В итоге автор заключает, что накануне 1917 г. российский консерватизм находился в глубоком кризисе, от которого он так и не оправился.[97] Поэтому после отречения Николая II правое движение и мышление оказались разбиты параличом; идеологи консерватизма и не мечтали о реставрации. Некоторые из них приветствовали Временное правительство (Тихомиров), другие примеривали на себя республиканские тоги (Меньшиков).[98] Отрекшись от своих базовых принципов, консерваторы разделили судьбу империи Романовых, перейдя в небытие. Одни из них закончили свои дни, живя на советское социальное пособие, другие погибли от красного террора и политических репрессий или были обречены на вымирание в голодные годы гражданской войны; наконец, значительная их часть эмигрировала.

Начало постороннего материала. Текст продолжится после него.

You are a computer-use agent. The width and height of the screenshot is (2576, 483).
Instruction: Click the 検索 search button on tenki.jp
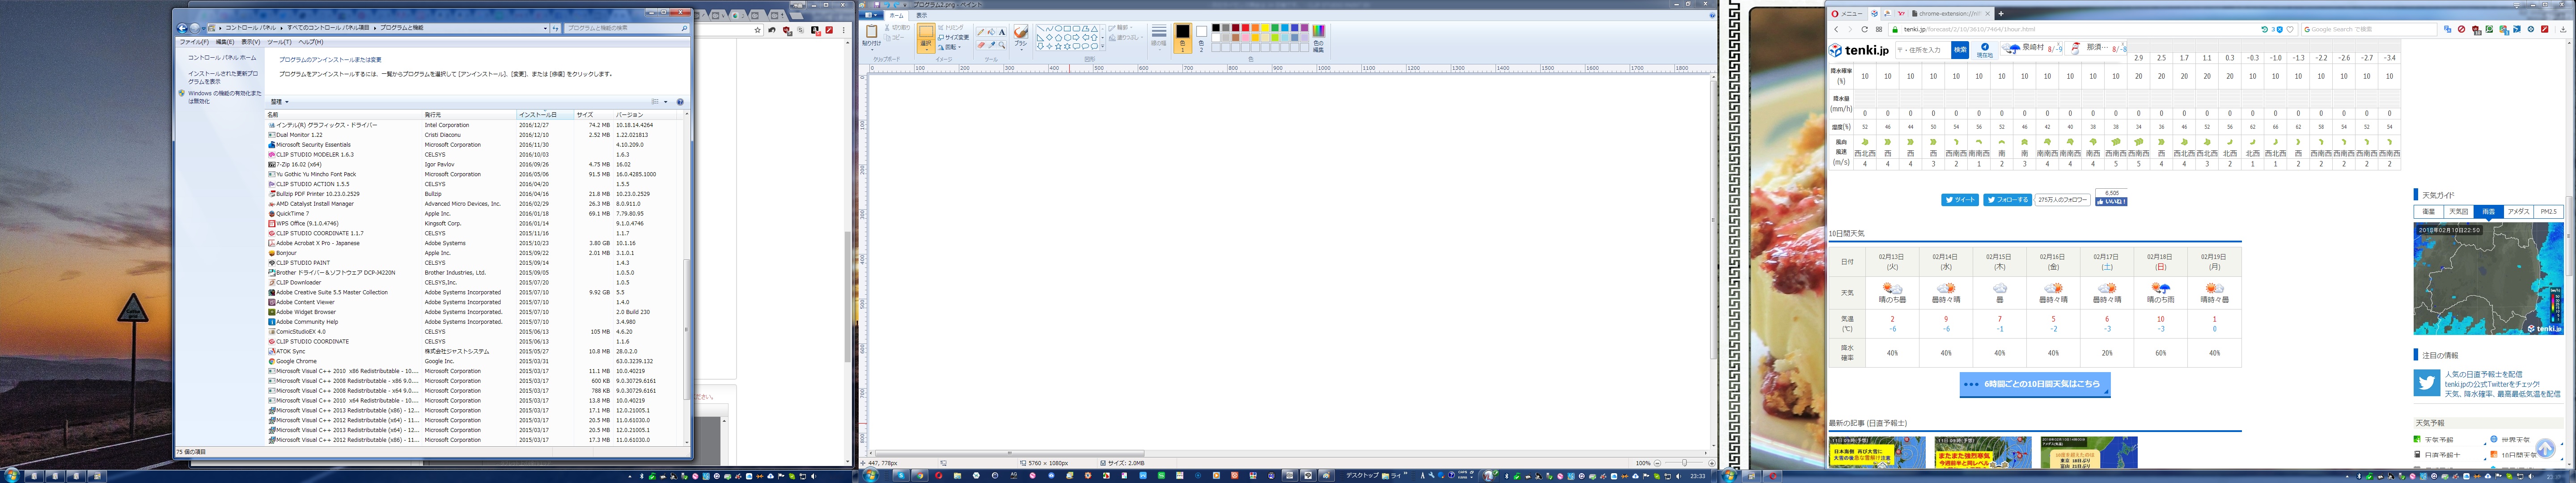pos(1960,50)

Вывод о неспособности правых примирить социальные противоречия и предотвратить революционный взрыв, создать вразумительную экономическую и политическую программу и ответить на вызовы модернизации[99] представляется несколько противоречащим общей ревизионистской интенции автора показать “рациональные элементы” в дореволюционном консерватизме. В целом, это основательное исследование, безусловно, содержит в себе много ценных мыслей о российской интеллектуальной истории, но, как правило, читателю предоставлено додумывать или даже “изобретать” авторские концепции исходя из довольно-таки сырого материала. Это как раз тот случай, когда отсутствие рефлексии о методе и предмете исследования привело к увеличению нашего знания о консерватизме без улучшения нашего понимания проблемы.
В пространстве исторического ревизионизма обретается и коллективная монография, посвященная российским консерваторам первой трети XIX века. Она кратко озаглавлена “Против течения”, и это название вызывает привычные ассоциации с борьбой чудаковатых “донкихотов самодержавия” против современности. При ближайшем, однако, рассмотрении оказывается, что основное намерение авторов – показать значимость консервативных идеологов и политиков для России, которые в такой интерпретации двигались вовсе не против, а очень даже по течению, а вернее, сами представляли собой “основной поток” истории.[100] Редактор публикации, А. Ю. Минаков, последовательно проводит ревизию традиционных представлений о российских консерваторах. Если железная цепь советской исторической парадигмы тянется от декабристов к Герцену, а от Герцена к народникам и далее со всеми остановками, то ревизионистская историография выковала свой метанарратив. Декабристское восстание (которое теперь положено называть “бунтом”[101]) ныне задвинуто на второй план, и вместо него история представлена такими вехами, как “реакционный поворот” 1820-х гг., эпоха Николая I и теория “официальной народности”, консервативно-дворянская реакция на либеральные реформы 1860-х и т.д. и т.п. Даже отечественная война 1812 года тоже получила свою консервативную интерпретацию. Редактор сборника утверждает, что накануне войны с Наполеоном в России произошла кристаллизация консерватизма, который из маргинального течения превратился в интеллектуальный “мейнстрим”, вытеснив все прочие идеологии.[102] Любопытно отметить в связи с этим и смену самой логики исторического исследования. Вместо “устаревшей” дихотомии “прогрессивное – регрессивное” применяется критерий “успешности” идеологического проекта. Авторы сборника показывают, что “консервативный проект” был вне конкуренции на российской ярмарке идеологий при Александре I и Николае I.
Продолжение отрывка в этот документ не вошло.